**About this exercise:**
Copy all lines holding the word "Viewport" from the entries.

**Exercise inputs:**
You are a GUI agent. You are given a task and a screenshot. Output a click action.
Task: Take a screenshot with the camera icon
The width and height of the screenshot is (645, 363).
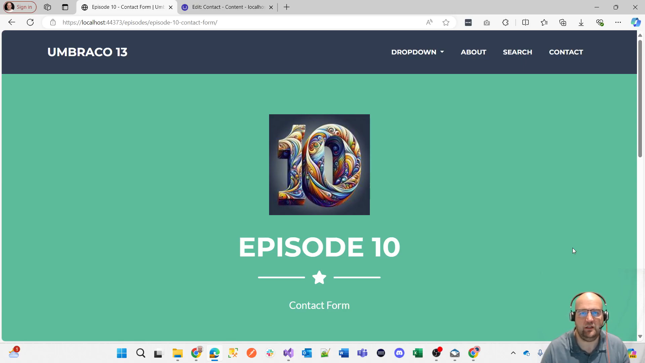486,22
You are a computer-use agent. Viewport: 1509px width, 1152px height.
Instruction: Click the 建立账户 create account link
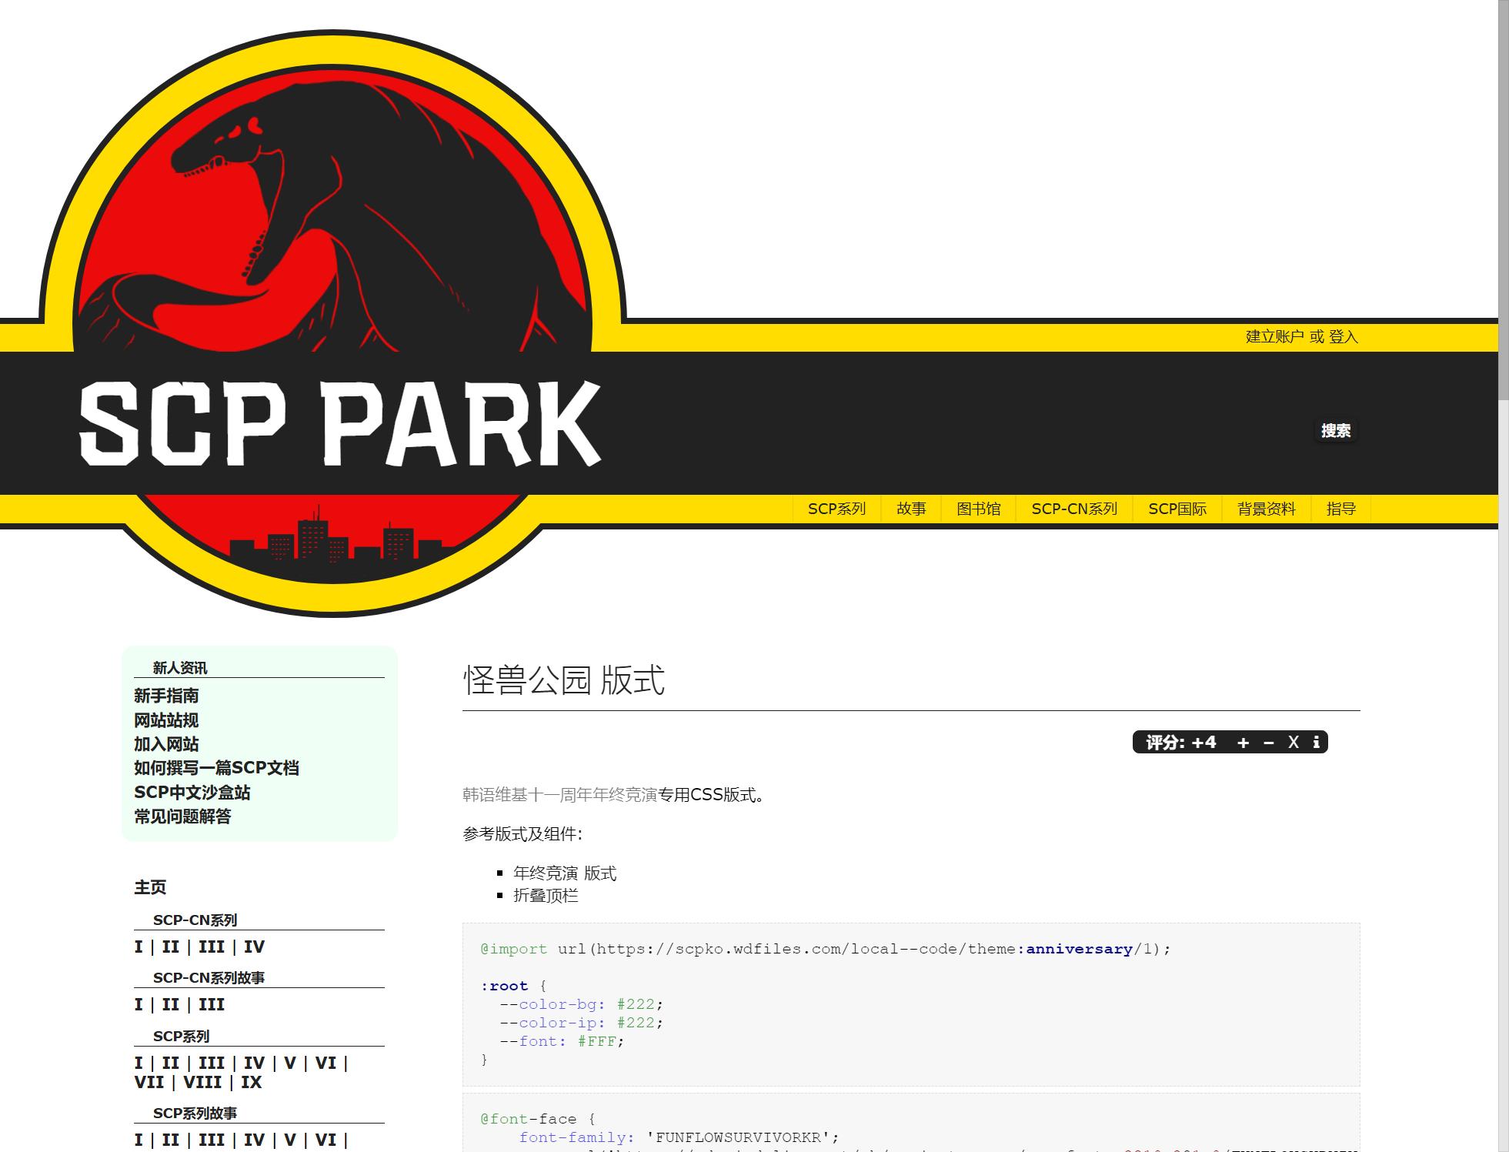click(1274, 336)
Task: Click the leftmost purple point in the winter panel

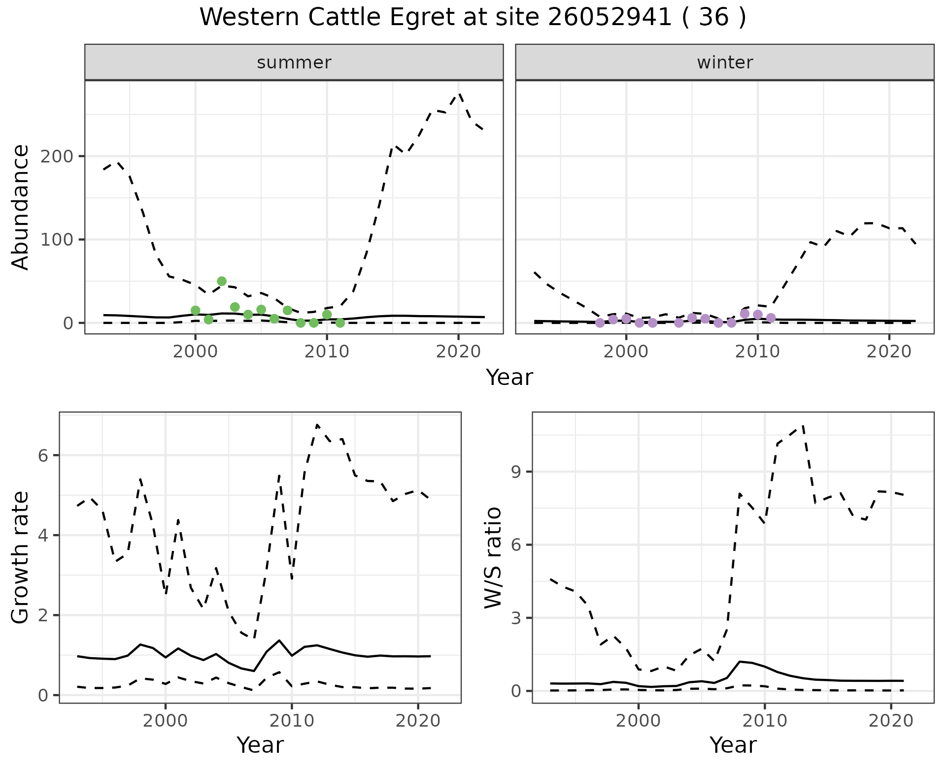Action: [x=600, y=323]
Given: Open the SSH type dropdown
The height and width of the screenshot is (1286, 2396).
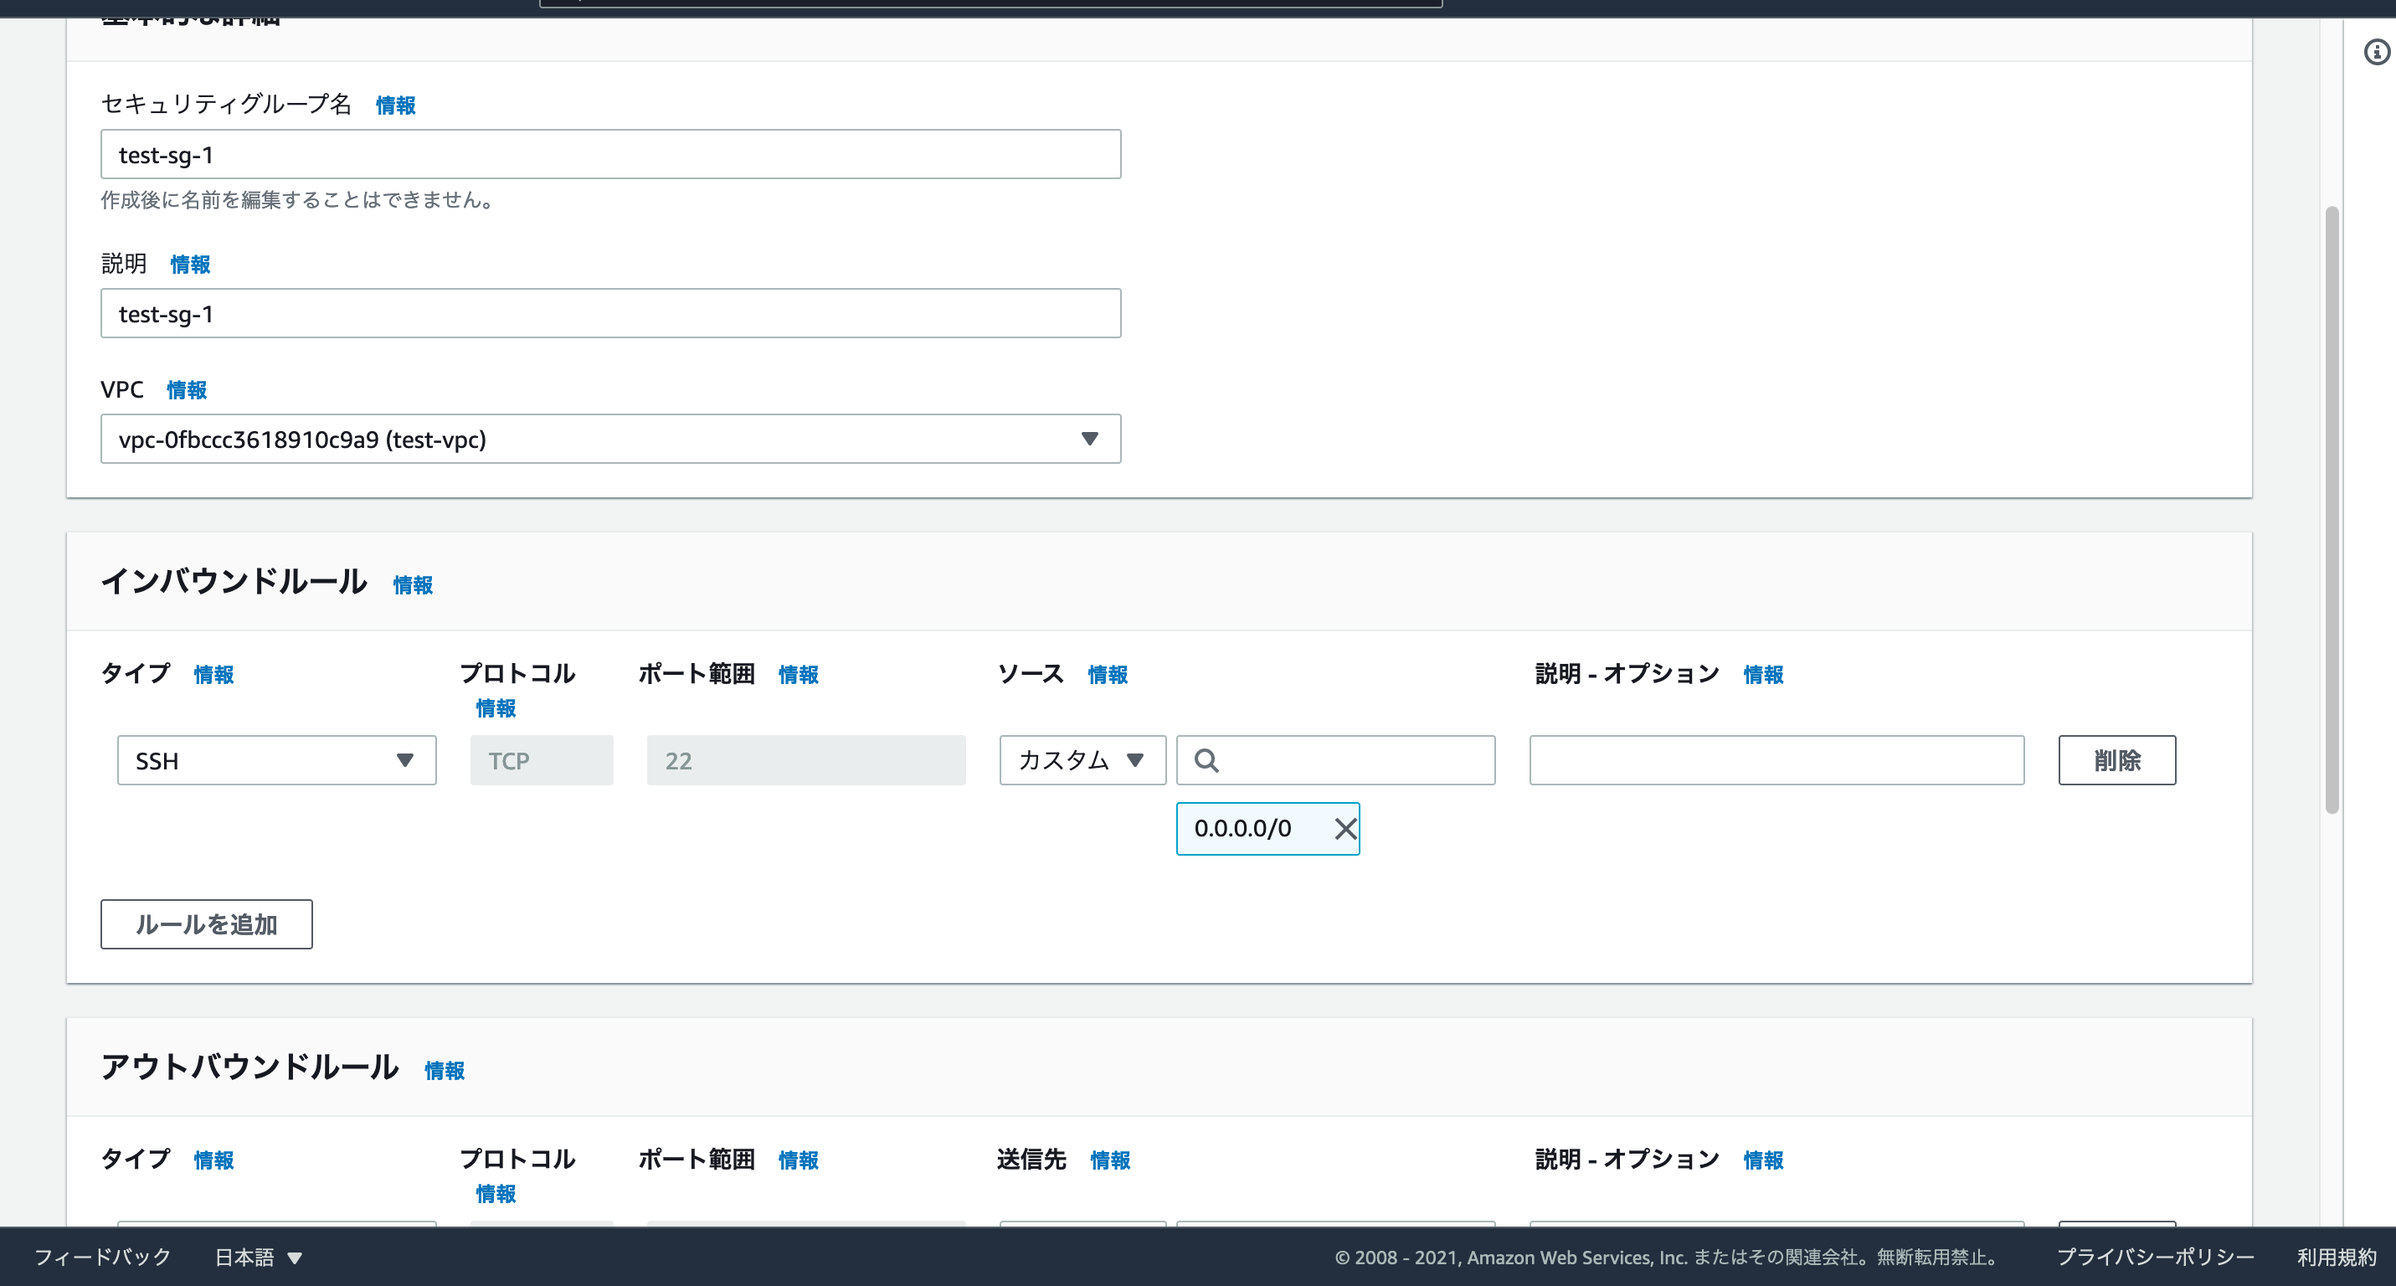Looking at the screenshot, I should (x=276, y=761).
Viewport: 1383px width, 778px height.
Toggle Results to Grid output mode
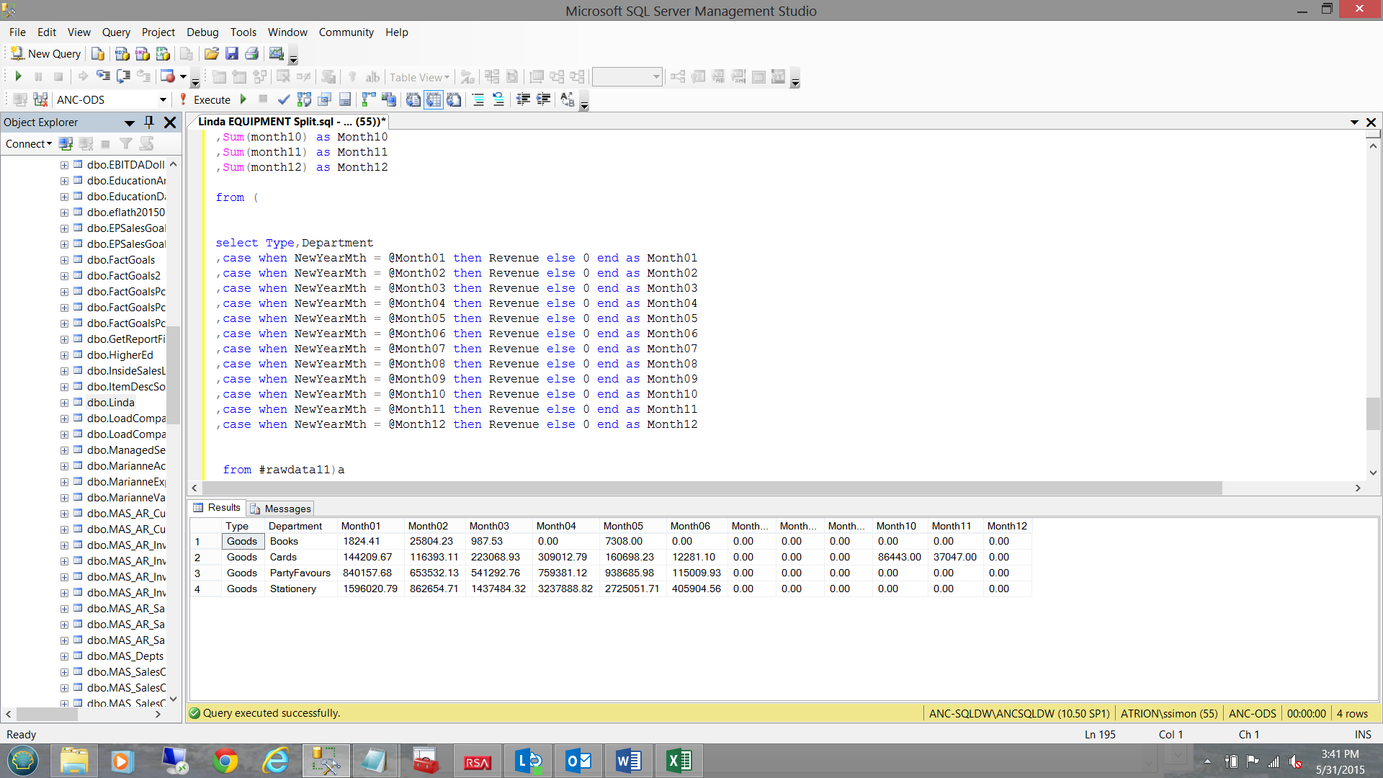(434, 99)
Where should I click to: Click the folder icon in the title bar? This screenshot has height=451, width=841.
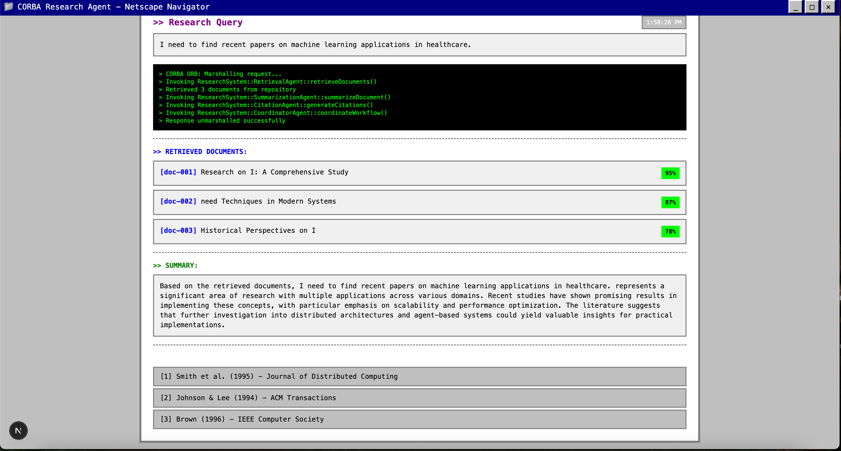pyautogui.click(x=8, y=7)
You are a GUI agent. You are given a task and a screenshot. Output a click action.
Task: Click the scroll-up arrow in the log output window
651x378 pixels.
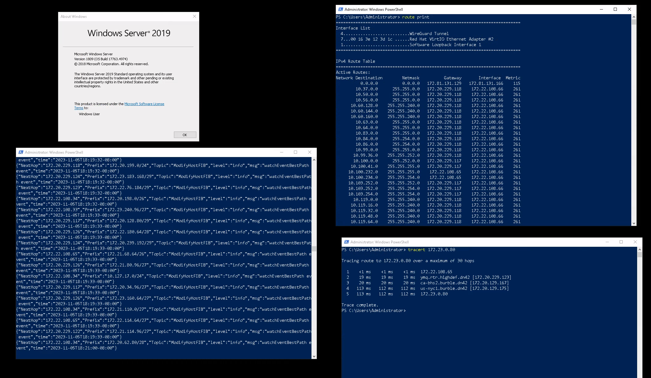tap(313, 159)
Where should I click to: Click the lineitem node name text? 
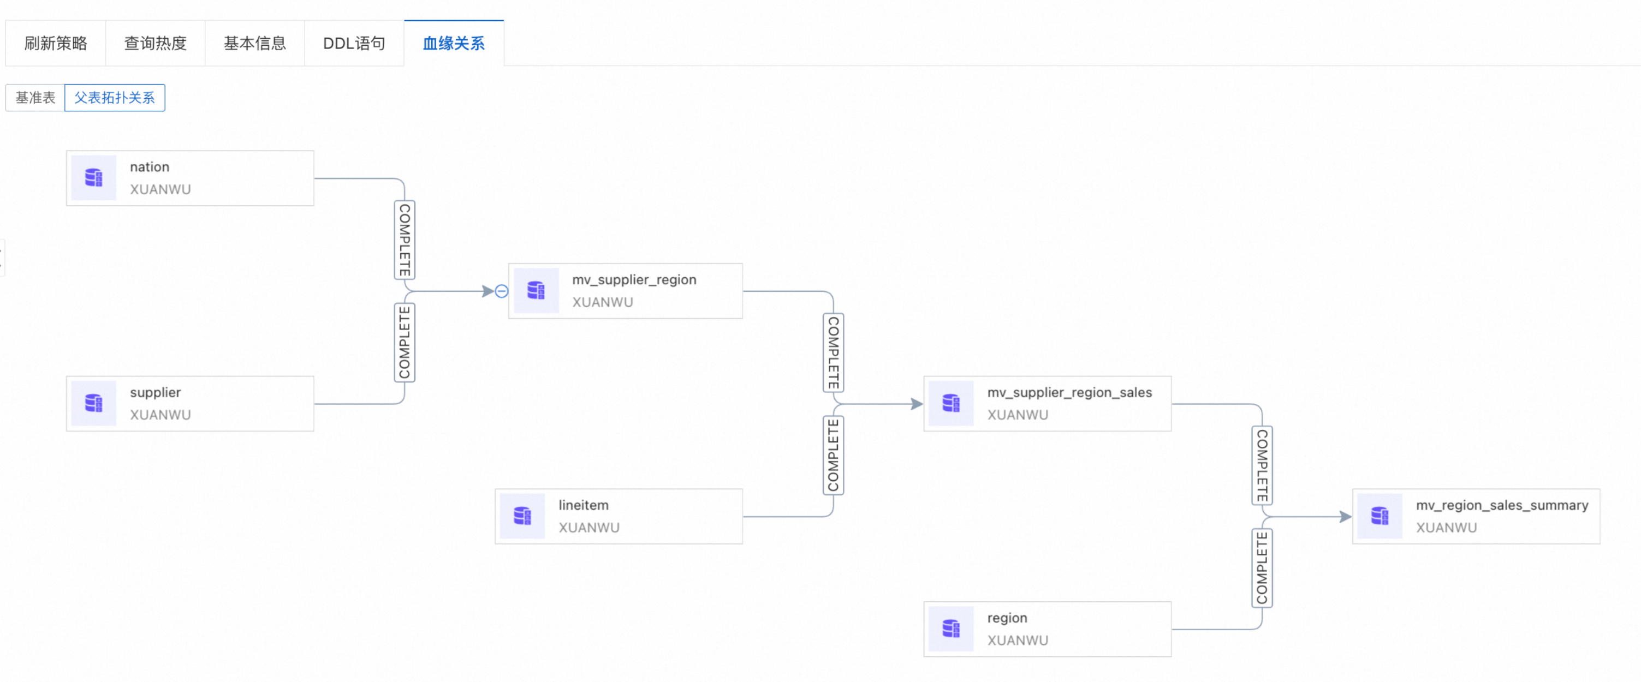pyautogui.click(x=583, y=505)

**Task solution:**
You are a computer-use agent. Viewport: 1509px width, 1152px height.
Viewport: 1383px width, 778px height.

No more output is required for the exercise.